GENEL KURUL KONUŞMASI
Konu: AK PARTİ GRUBU ÖNERİSİ
Yasama Yılı:3
Birleşim:56
Tarih:23.01.2013

MEHMET ŞANDIR (Mersin) - Sayın Başkan, değerli milletvekilleri; Adalet ve Kalkınma Partisi Grubunun Genel Kurula getirdiği grup önerisiyle, 365 sıra sayılı Tasarı'nın gündeme alınması ve bitimine kadar, bugün tamamlanması istenilmektedir.

Milliyetçi Hareket Partisi olarak, endişe ve tedirginliklerimizi, ülkemizin geleceği açısından getireceği riskleri, 15 maddelik bu tasarının 1'inci ve 2'nci maddelerinde getirilen hususa işaret ediyoruz. Yoksa tasarının diğer maddelerinde -diğer parti gruplarının da ifade ettiği gibi- insanların sıkıntısını azaltacak, özgürlüğünü geliştirecek bir düzenleme olması dolayısıyla bir değerlendirme yapabiliriz. Ama 5271 sayılı Ceza Muhakemeleri Kanunu'nun 202'nci maddesinde yapılmak istenen değişiklik yani ana dilde savunma yapılmasına hukuk kurmak niyeti bize göre Anayasa'ya aykırıdır. Bize göre, genç milletvekili arkadaşımın ifade ettiği gibi, Milliyetçi Hareket Partisinin hafakanları değildir. Eğer, tarihi okursanız, geçmişe bakarsanız aynı kaderi paylaşmış, aynı coğrafyada yaşayan, millet olmuş, kanı birbirine karışmış, teri birbirine karışmış insan topluluklarını, milletleri parçalamanın en etkin yolu dilini parçalamaktan geçiyor.
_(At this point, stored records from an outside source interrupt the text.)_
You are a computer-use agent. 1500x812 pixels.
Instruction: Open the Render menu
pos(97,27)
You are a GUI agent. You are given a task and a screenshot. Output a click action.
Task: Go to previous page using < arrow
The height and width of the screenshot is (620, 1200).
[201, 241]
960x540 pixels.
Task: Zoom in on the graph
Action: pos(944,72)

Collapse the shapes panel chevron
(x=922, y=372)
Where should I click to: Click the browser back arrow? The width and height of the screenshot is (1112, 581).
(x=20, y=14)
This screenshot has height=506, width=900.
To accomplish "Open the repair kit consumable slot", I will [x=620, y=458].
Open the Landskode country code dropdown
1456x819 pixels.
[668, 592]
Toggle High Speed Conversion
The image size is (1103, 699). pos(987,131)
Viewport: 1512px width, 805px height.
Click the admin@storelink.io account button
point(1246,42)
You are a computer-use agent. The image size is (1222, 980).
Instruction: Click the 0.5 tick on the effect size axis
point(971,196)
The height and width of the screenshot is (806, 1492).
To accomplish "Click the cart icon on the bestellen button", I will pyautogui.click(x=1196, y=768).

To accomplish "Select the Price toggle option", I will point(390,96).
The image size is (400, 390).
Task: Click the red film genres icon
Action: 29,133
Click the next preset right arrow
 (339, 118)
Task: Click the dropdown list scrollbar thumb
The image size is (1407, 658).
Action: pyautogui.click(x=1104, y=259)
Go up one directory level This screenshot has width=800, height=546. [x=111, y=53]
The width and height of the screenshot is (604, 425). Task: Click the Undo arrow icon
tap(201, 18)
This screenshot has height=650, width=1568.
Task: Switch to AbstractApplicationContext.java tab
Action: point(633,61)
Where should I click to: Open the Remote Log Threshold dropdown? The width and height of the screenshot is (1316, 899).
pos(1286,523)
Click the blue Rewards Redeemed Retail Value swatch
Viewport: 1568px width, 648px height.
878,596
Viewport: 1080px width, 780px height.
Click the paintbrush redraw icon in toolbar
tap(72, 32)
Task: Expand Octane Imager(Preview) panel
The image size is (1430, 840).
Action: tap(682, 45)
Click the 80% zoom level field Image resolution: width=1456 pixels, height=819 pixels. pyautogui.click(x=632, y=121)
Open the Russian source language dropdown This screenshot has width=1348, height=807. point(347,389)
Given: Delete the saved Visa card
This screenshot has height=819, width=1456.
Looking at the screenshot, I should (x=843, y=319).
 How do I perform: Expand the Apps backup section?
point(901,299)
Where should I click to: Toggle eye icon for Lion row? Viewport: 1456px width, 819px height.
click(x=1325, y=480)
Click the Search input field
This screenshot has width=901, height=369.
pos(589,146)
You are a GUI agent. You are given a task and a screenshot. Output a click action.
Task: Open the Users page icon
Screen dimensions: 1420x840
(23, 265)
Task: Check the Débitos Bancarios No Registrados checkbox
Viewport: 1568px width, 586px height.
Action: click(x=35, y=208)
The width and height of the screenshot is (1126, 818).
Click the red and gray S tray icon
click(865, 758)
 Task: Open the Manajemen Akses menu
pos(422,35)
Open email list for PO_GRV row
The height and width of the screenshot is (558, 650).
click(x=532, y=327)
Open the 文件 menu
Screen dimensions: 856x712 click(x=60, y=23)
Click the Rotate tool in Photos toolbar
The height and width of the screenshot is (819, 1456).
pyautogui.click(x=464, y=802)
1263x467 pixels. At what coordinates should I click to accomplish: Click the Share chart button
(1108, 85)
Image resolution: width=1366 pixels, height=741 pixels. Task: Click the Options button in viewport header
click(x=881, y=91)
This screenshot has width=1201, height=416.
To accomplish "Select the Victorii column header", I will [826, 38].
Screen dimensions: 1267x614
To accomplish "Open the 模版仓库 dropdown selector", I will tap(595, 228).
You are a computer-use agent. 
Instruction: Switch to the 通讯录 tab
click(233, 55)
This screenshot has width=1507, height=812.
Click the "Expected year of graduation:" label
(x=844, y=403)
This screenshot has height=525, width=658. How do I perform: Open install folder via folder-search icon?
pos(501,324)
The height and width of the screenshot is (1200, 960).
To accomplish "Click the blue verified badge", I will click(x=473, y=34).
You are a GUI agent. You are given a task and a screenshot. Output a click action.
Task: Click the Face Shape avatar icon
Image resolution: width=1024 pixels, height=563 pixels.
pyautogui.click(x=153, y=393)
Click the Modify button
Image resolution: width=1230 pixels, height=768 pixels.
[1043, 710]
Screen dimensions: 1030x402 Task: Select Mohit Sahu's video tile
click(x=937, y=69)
Değerli arkadaşlar, kendinizi kandırmayın. Tabii, milletimize hitabımız: Getirilen kanun, ana dilde savunma yapılmasına imkân veren bir kanundur. Savunma hakkı çok temel, çok kutsal bir haktır, özgürlük alanıdır; buna hiç kimsenin itiraz etmemesi gerekir. Milliyetçi Hareket Partisi olarak biz de itiraz etmiyoruz. Kendini Türkçe ifade edemeyen her insana devlet, onun savunmasını alabilecek imkânı vermek mecburiyetindedir ve mevcut kanunumuz, yani 5271 sayılı Kanun'umuzun 202'nci maddesi bu konuda çok açık bir imkân getirmektedir. Diyor ki "Devlet, kendini Türkçe ifade edemeyen, savunamayan mahkûma tercüman tutmak mecburiyetindedir."

Biraz sonra maddelerde, bölümlerde yapacağımız tartışmada size şunu hatırlatacağız: Getirdiğiniz kanunda bir mahcubiyetiniz var, sakladığınız bir niyetiniz var, bir ayıbınız var. Neden "Ana dilde savunma" diyemiyorsunuz da "Kendini Türkçe dışında başka dillerle ifade etmek isteyenlere bu hukuku veriyoruz." Diyorsunuz? Yani yiğitçe çıkın, burada söz verdiğiniz gibi, Sayın Arınç'ın burada söz verdiği gibi, ana dilde savunmayı yani "Türkçenin dışında bir başka dilin de bu ülkede devlet dili olmasına biz hukuk kuruyoruz." Deyin. Bunu derseniz Anayasa'yı ihlal etmiş, bu milletin kuruluş hukukuna, bu devletin kuruluş hukukuna ihanet etmiş olursunuz değerli arkadaşlar.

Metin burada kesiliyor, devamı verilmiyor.